Una demografía declinante condena a una prosperidad menguante, y viceversa

La natalidad en mínimos y el envejecimiento en máximos exigen políticas muy decididas que tardarán décadas en fructificar

Envejecimiento población
Una familia pasea por la Casa de Campo en Madrid.Andrea Comas

Va para diez años ya la intensa pérdida vegetativa de población y no hay ni una sola pista que permita predecir que la endemoniada curva dará la vuelta en los próximos lustros, y solo los saldos migratorios pueden equilibrar cuantitativamente, en el mejor de los casos, la balanza demográfica. Porque el envejecimiento, esa buena noticia que es alargar la vida, tiene ya muy mal arreglo y seguirá presionando a la economía, que siempre será un espejo del panorama demográfico, de la misma forma que la pirámide de edades evolucionará a resultas del crecimiento y la prosperidad.

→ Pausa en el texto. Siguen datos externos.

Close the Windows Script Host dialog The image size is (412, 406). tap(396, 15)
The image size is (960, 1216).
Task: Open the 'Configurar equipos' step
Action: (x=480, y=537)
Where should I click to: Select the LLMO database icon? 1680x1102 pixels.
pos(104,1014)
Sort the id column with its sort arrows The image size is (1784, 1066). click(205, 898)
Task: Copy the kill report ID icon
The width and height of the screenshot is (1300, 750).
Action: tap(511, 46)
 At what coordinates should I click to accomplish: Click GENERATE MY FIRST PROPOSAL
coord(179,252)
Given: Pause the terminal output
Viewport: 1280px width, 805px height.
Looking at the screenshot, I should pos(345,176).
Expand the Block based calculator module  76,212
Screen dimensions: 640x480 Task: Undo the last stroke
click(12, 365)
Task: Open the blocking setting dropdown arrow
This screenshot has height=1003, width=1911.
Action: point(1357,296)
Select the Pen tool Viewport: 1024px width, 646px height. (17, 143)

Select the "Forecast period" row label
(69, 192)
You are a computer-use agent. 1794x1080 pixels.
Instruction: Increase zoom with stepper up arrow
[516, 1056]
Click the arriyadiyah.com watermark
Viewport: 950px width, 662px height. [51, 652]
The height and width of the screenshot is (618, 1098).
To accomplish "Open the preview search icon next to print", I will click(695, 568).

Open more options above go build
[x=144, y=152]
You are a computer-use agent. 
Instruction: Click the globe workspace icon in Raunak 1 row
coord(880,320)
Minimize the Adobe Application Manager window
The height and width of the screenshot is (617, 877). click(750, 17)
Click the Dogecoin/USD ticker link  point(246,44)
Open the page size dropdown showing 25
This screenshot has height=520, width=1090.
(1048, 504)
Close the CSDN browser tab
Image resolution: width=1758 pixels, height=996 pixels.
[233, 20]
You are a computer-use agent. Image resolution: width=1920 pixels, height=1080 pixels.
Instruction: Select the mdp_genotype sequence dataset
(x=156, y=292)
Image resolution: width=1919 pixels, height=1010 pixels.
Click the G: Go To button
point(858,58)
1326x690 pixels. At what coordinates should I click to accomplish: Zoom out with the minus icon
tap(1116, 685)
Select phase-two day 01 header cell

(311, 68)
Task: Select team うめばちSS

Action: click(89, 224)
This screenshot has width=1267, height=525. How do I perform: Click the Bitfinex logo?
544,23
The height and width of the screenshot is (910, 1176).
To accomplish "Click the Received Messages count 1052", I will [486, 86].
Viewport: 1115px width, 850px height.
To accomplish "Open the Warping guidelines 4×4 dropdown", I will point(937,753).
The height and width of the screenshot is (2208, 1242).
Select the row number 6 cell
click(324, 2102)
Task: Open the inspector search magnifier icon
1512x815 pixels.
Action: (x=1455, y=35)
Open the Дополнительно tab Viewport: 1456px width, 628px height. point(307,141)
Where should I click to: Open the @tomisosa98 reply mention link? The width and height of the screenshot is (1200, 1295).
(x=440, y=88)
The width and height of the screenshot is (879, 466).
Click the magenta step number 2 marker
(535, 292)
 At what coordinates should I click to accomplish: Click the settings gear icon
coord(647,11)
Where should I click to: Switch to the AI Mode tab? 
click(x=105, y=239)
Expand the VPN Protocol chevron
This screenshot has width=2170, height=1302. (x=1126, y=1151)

España entró hace ya unas pocas décadas en el elitista club de las naciones con dos conceptos demográficos convexos: la mayor longevidad de sus moradores y las más deprimentes tasas de natalidad, que conducen a una inevitable brecha demográfica que los flujos migratorios tendrán complicado cerrar. Porque este fenómeno de atracción de moradores, muy intenso en los últimos 30 años, no ha restablecido niveles de natalidad que permitan estabilizar las cifras y proporcionar un saldo de reemplazo suficiente; entre otras cuestiones, porque los flujos migratorios son muy sensibles a la evolución económica, que en España ha sido crítica desde 2008.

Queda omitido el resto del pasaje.